Тут он заметил, что стол накрыт: две тарелки и две чашки. Большие железные вилки. Монашка ждала гостя. Но он не мог объяснить такого её страха и разочарования, такой глубокой скорби.

– Так я пойду, – осторожно сказал он. Был ещё вопрос, касающийся бланка и штрафа. Он понятия не имел, как об этом сказать. Как попросить кого-то уплатить тебе штраф.

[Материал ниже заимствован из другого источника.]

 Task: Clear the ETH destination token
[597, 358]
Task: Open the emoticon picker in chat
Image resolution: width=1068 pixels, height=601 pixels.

– Как пойдёшь? – вскрикнула женщина. – А где Тамар? Почему не пришла?

– Кто?

– Тамар, Тамар! Моя Тамар, её Тамар! – она в нетерпении три раза указала на собаку, которая распахнутыми глазами следила за диалогом, переводя взгляд туда и сюда, как зритель на игре в пинг-понг.

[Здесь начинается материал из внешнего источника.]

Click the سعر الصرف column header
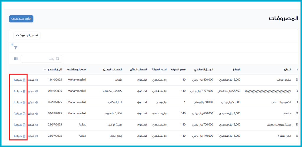 click(179, 70)
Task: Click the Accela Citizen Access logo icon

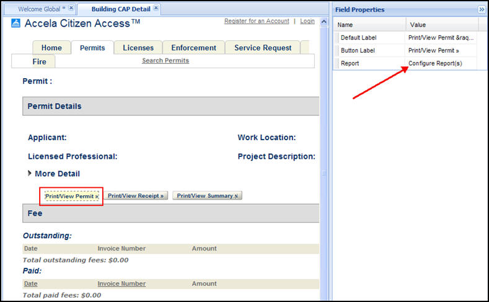Action: click(16, 24)
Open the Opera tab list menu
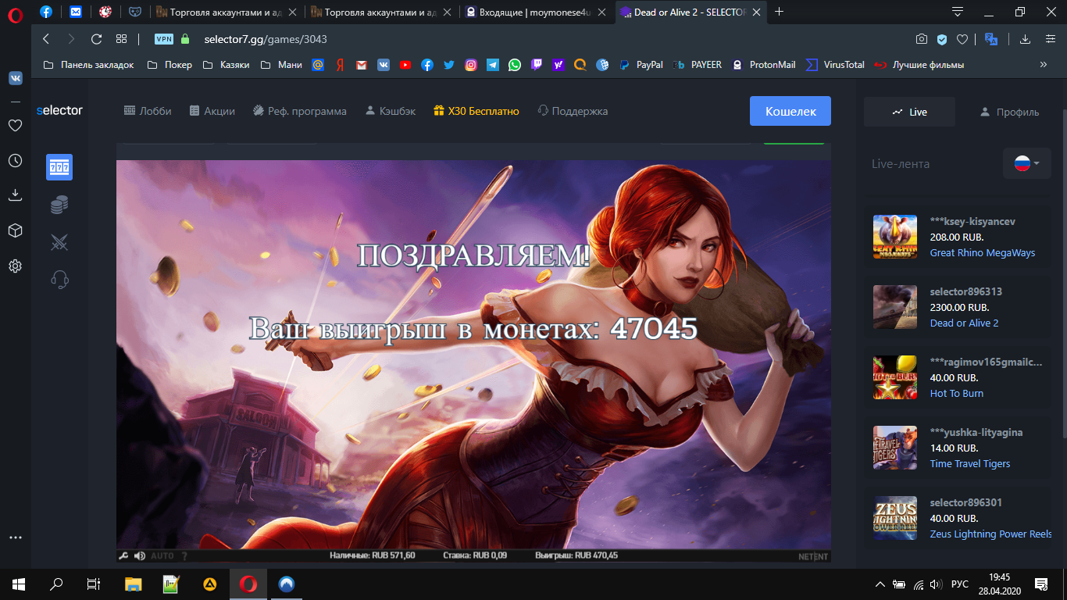 click(x=958, y=12)
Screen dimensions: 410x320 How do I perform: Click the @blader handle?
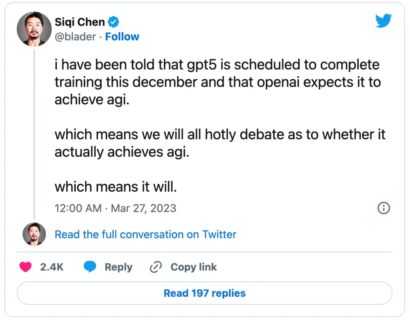(x=75, y=37)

– Я её не знаю, – пролепетал Асаф, боясь оказаться виноватым, – я её просто не знаю. Правда.

Наступило долгое молчание. Асаф и монашка смотрели друг на друга, как двое чужих, которым необходим переводчик. Собака вдруг залаяла, и оба моргнули, как бы очнувшись от наведённого на них колдовства. Замедленная мысль проползла в мозгу Асафа: Тамар – это, наверно, та "молодая особа", о которой говорил продавец пиццы, та, с велосипедом. Может она делает доставку для церкви. Теперь всё ясно, подумал он, зная, что ничего не ясно, но это уже действительно не важно.

вернуться

1

Моисеев ковчег - в Библии (Исход, 2:3) рассказано, что рождению Моисея предшествовал приказ фараона умерщвлять еврейских младенцев мужского пола, т.к. египетские жрецы предупредили его, что у евреев должен родиться великий муж, который освободит их из египетского рабства. Поэтому, когда Моисей родился, его мать, чтобы спасти ребёнка, уложила его в корзинку из папируса (ковчег), и оставила в камышах у берега Нила, где его подобрала дочь фараона, которая его и вырастила (здесь и далее примечания переводчика).